A few months ago, we discussed a radical new engine design from Achates Power in San Diego, CA. Well, the design isn’t radical, but based on a German engine from the 1930s, and with significant design changes, according to CEO Dave Johnson, the new two-stroke diesel should be able to run a vehicle at 100 MPG, twice as efficient as gasoline engines.
Still, there are neither prototype vehicles nor a prototype multi-cylinder engine of this design, so whether these claims are true remains to be seen.
Simulation data from their single-cylinder test engine seems promising enough, and convincing enough, that the US Army has given Achates Power and partner AVL Powertrain Engineering $4.9 million to develop a complete multi-cylinder prototype based on the current design.
The Army is interested in this technology because the Achates Power engine ought to be smaller and lighter than current diesel models, as well as more efficient. Additionally, with some minor changes, the Achates engine could run on a variety of fuels, including diesel and jet fuel.

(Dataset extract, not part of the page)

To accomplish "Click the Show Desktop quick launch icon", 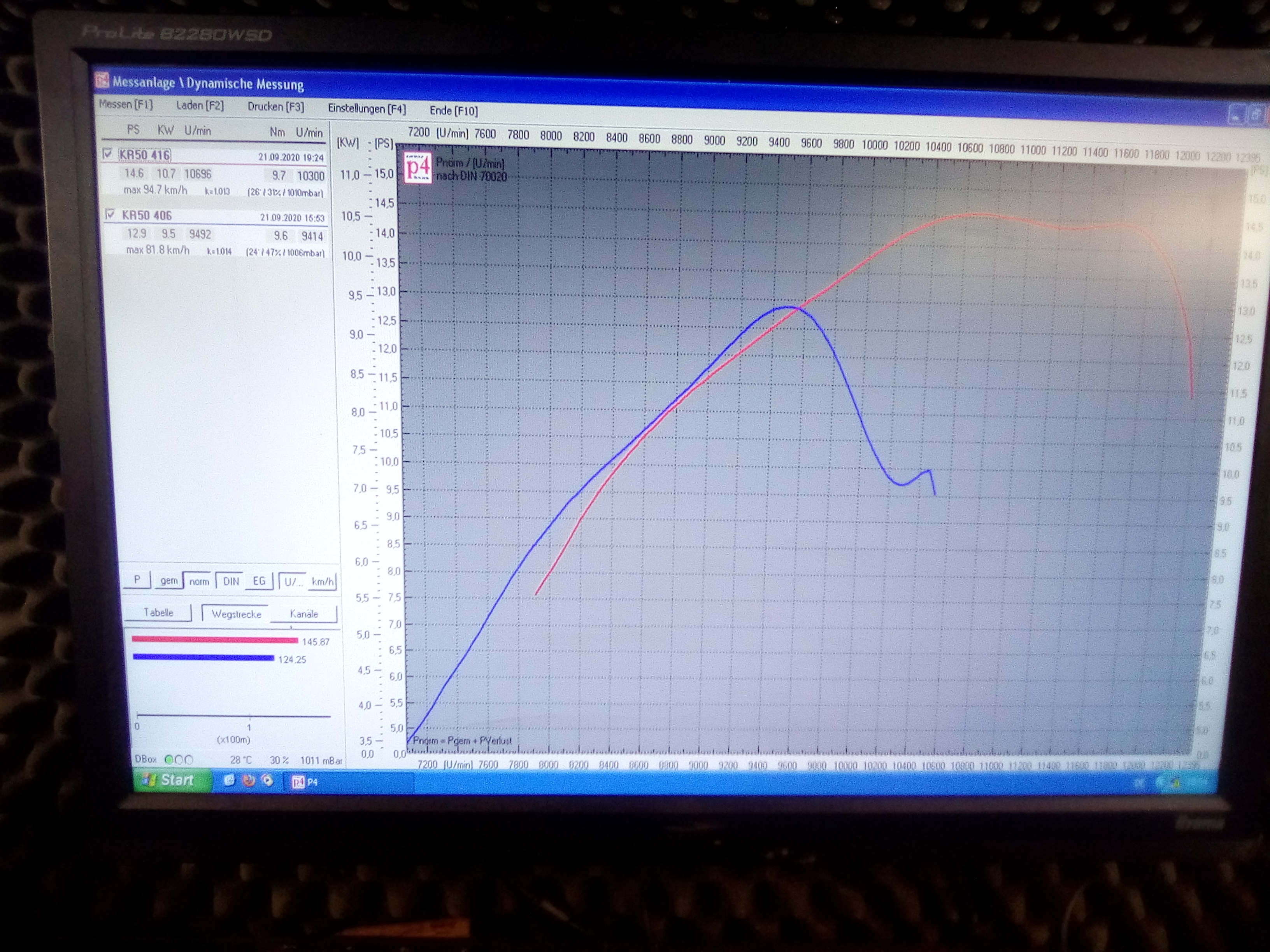I will (229, 780).
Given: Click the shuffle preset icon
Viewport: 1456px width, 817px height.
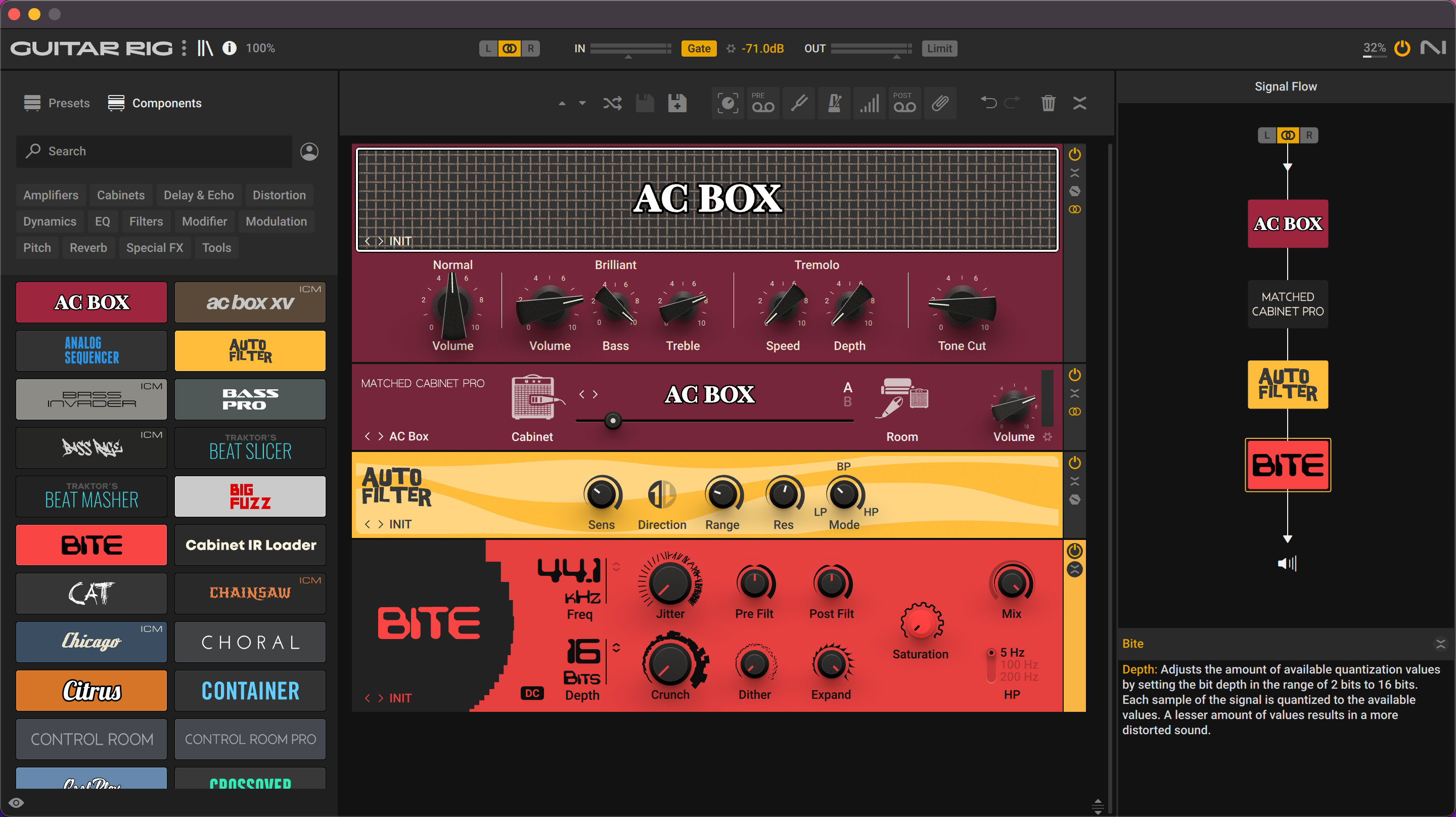Looking at the screenshot, I should (612, 103).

Perhaps with capital from the Army, Achates Power can build an engine that’s twice as efficient for the automobile market as well. In a vehicle, a diesel engine, while more efficient, typically adds about $1,000 to the price, but Achates engine could be 10% cheaper and twice as efficient. These claims have yet to be tested in the real world, outside of simulations, but perhaps Achates’ new backers will make that happen.